One-year fixed-rate bonds have been a big favorite among savers for months.
But a new sweet spot has emerged, and short-sighted savers could miss out on higher returns if they stick with the ever-popular one-year base product.
Two-year fixed bonds are the new star of the show as inflation falls and interest rates are set to fall towards the end of the year.
Join now and you’re almost guaranteed to beat any one-year deal you can get this time next year, according to the latest forecasts.
Fixed-term bond yields have gone up and down in the past week, but savers can still fixate on more than 5 percent for two years.
RCI Bank has raised its two-year interest rate to 5.05 percent, which matches the interest paid by Close Brothers Savings.
Sweet spot: Short-sighted savers could miss out on higher returns if they stick with the ever-popular one-year basic deal instead of a two-year deal
Several of these, including Atom, Beehive, Hodge Bank, Union Bank of India and SmartSave, remain just below the line with a score between 4.96 and 4.9 percent.
If you choose the best one-year bond, you can earn a little more: 5.18 percent through SmartSave.
But to beat the 5.05 percent for two years, you have to lock in at 5 percent when you come to renew your one-year bond in a year.
And since interest rates are expected to drop over the course of the year, it’s doubtful you’ll find this high interest rate.
So far, savers have been understandably reluctant to tie up money for more than a year.
The cost of living crisis has meant that we prefer to have our money close at hand, in easily accessible accounts or in shorter-term bonds, such as six months to a year.
But fortunately, the times of frighteningly high inflation appear to be behind us. Annual consumer price increases fell from a recent high of 11.1 percent in October 2022 to 3.2 percent in March.
The Bank of England has been forced to raise interest rates in an attempt to control inflation. The base interest rate, which is now 5.25 percent, is at the highest level in sixteen years and has remained there since last August.
The theory is that if you make borrowing more expensive, people will have less money to spend. This in turn reduces demand for goods and slows price increases.
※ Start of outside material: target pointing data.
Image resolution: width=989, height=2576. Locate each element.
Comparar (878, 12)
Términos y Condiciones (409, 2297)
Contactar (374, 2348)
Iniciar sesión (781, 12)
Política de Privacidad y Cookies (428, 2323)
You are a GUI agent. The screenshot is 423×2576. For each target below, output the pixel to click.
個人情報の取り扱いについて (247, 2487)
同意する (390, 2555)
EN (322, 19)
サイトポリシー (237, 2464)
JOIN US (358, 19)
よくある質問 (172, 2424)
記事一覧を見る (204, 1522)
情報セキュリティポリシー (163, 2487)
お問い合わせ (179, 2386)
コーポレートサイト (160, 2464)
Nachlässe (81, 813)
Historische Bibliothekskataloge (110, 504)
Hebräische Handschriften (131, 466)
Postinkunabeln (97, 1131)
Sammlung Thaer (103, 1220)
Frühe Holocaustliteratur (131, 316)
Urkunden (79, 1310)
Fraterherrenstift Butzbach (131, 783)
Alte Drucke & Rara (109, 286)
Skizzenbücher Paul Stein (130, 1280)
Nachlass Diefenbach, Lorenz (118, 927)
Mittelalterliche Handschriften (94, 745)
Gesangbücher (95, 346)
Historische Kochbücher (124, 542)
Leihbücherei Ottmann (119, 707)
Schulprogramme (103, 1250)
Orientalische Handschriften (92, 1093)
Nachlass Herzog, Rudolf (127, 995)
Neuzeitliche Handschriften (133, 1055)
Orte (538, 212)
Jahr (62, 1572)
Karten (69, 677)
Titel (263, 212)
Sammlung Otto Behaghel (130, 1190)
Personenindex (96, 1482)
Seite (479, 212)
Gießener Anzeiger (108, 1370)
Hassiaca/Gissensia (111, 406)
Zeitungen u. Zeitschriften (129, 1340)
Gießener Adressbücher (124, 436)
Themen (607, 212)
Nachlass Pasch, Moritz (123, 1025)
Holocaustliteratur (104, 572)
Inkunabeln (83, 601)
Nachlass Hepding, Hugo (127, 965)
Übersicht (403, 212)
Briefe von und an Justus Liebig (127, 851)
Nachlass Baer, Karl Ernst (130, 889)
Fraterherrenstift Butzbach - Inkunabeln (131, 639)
When inflation falls, the opposite happens and interest rates tend to fall. As inflation slowly moves towards the Bank’s 2 percent target, money markets are predicting two interest rate cuts this year, the first of which will take place in the autumn and will see the base rate fall by 4.75 percent.
The savings interest will follow. The highest interest rates on two-year bonds I mentioned above are only offered to those willing to buy online.
The best High Street rate is much lower: 4.4 percent compared to Principality or 4.35 percent compared to Leeds BS and TSB.
Keep in mind that with a fixed-rate bond, you typically won’t be able to cash it out early, even if you need the money.
If you choose a fixed term Isa you can usually do that and all your interest will be tax free. ISA rules require providers to give you access to your money during the term, although you will have to pay a fee – usually the equivalent of six months’ interest.
But rates tend to be lower because there is less competition and fewer banks offering cash Isas. The best two-year rates are offered by Oaknorth (4.62 percent), Shawbrook (4.61 percent) and Secure Trust (4.6 percent).
NS&I’s early warning about the rates will be reduced
National Savings & Investments has reduced the amount of warning savers receive before cutting interest rates from two months to just two weeks.
The change, which comes into effect from July 1, applies to rate changes on the Direct Saver, Direct Isa, Junior Isa, Investment Account and Income Bonds.
This step brings NS&I in line with the guidelines for banks and building societies.
These rules from the local authority regulator, the Financial Conduct Authority (FCA), require providers to notify you of the change within a period starting 14 days before the discount is introduced.
Providers can warn earlier, but must send a reminder within those fourteen days.
NS&I is not bound by the FCA rules, but by the government. However, HM Treasury expects it will comply with FCA requirements and reflect the standards in the rulebook. The change does not apply to Premium Bonds.
The last time the prize money was reduced from 4.65 percent to 4.4 percent during the March draw, NS&I announced the change on January 11.
The Premium Bonds customer agreement states: ‘The prize fund percentage, prize values, odds of winning and the way we allocate prizes of each value may change from time to time. Then take a look at our website.’